と呟くように言い残して踵を返し、自分の車へと向かって行った。

『ほら、やっぱり愛想悪い……』

 音香は予想通りな影待の反応に、思わずにやけた。 影待の背中を見送っていた拓也が、音香のもとに戻ってきた。 その表情は石のように堅いものだった。 影待の印象が悪かったのだろうと感じた音香だったが、取りあえず彼に尋ねることにした。

「? どうしたの、拓也?」

「…………」

 拓也はすぐには答えず、音香とも視線を合わせずに、押し黙ったままだった。 そのうち、影待の車が発進し、二人の前を通った。 通り過ぎる瞬間に、音香は影待と拓也の間で火花が散ったように感じた。

「何? どうしたの?」

 ただ一言挨拶をして言葉を交わしただけ。 その、ものの数秒の間に、一体何が起こったのか……。 音香はそっと拓也の顔を覗き込んだ。 すると影待の車を睨むように見送りながら、拓也が昂ぶる気持ちを押し殺したように、震える声を出した。

 

 

「音響の神だかなんだか知らないが、アイツには負けねえ!」

 

 

 拓也がいきなりそんなことを言うので、音香は驚いてしまった。

「一体どうしたのよ、なんなのよ? 神って言ったり、アイツって言ったり!」

 彼は音香を見つめた。

「オッカ、アイツに変なことされなかったか?」

「はぁ? ただのギターの先生だってば。 何かあるわけないじゃん!」

 呆れた風に言う音香に、拓也はガッとその両肩を掴んで彼女の顔を真っ直ぐ見つめると言った。

「お前は、ほんっっとに鈍感だな!」

「はいぃ?」

 逃げ場が無いまま、すっかりその剣幕に押される音香に、拓也は言った。

 

「アイツ、オッカの事好きだぞ!」

 

「え?」

 不意に両肩が自由になり、音香の体がフワンと揺れた。 頭の中が真っ白になっていた。 拓也は目を見開いて呆けている音香の表情に、眉をしかめて首をかしげた。

「オッカ、ホントに気付いてなかったのか?」

「そんな風に考えたことなかったもん……でもなんで?」

 拓也は苛立った風に髪の毛をくしゃっと掻き上げた。

「男同士、わかるんだよ。 空気で!」

 以前、唖然としている音香に、拓也は引き締まった表情を見せた。

「でも、俺は絶対負けねえ。 オッカ、見てろよ」

 拓也は音香の頭をグリッと押さえるように撫で、駐車場に向かった。

「ちょ、ちょっと待ってよ! どこに行くの?」

 思わず引き止める音香の言葉に、拓也は振り向きもせず、背中を見せたまま立ち止まった。
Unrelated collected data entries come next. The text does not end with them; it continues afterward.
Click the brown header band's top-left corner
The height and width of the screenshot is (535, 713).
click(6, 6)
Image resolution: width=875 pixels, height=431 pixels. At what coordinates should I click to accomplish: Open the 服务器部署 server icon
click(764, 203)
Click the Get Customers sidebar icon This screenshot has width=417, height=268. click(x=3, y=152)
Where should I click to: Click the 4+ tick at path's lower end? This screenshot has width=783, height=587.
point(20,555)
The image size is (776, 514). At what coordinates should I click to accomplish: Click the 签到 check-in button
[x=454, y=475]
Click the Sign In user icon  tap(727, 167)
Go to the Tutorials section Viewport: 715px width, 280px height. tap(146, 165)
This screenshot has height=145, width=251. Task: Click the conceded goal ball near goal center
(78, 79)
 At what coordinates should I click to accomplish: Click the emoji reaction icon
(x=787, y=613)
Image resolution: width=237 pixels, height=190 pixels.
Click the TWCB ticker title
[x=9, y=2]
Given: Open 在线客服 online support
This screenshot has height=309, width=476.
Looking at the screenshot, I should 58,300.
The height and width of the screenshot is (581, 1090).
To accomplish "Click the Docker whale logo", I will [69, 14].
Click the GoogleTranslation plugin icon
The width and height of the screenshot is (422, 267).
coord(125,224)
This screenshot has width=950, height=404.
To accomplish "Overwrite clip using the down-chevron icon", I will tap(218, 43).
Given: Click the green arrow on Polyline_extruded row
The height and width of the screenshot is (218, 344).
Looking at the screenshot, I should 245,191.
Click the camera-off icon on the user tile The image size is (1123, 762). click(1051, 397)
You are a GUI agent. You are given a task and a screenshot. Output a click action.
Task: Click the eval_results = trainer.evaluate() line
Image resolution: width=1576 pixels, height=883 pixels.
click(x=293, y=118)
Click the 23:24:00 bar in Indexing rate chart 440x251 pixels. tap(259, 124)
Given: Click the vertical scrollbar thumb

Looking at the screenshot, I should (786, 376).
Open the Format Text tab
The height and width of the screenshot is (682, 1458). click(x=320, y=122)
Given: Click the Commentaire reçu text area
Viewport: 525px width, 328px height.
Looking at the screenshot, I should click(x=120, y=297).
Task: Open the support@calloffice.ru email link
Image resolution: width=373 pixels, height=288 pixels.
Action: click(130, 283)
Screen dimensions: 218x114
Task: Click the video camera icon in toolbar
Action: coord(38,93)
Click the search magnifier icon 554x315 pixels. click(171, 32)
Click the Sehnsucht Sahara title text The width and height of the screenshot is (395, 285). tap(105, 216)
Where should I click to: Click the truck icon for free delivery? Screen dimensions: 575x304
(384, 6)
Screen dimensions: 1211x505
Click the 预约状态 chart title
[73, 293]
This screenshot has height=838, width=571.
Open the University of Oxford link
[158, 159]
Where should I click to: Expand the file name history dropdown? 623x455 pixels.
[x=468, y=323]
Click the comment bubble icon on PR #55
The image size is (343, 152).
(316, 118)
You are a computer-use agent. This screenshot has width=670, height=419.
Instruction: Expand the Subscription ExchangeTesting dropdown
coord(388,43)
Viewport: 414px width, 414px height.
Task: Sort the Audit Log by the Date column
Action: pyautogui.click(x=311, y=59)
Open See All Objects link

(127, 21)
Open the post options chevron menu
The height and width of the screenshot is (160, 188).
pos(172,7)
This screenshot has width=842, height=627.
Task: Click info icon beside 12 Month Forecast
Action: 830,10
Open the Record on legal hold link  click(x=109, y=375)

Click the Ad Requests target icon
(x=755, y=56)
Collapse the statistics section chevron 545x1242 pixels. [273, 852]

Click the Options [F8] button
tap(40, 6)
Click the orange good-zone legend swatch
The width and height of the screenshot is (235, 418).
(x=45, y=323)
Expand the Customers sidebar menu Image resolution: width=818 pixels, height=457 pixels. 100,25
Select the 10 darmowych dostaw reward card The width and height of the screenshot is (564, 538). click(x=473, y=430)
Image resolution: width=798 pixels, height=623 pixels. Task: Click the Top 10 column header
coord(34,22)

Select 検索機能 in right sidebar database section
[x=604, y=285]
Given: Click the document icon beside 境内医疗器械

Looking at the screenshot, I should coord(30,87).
「これは戦いだ。 遊んでる暇はない。 俺はこれからライブに向けて集中する。 当日また会おう! 心配しなくていいから!」

 そして早々と車に乗り込むと、爆音を残して走り去ってしまった。 後に残された音香は、呆然と拓也の車を見送った。

「なんなの、一体……?」

 音香は動揺したままで、一人帰宅することになった。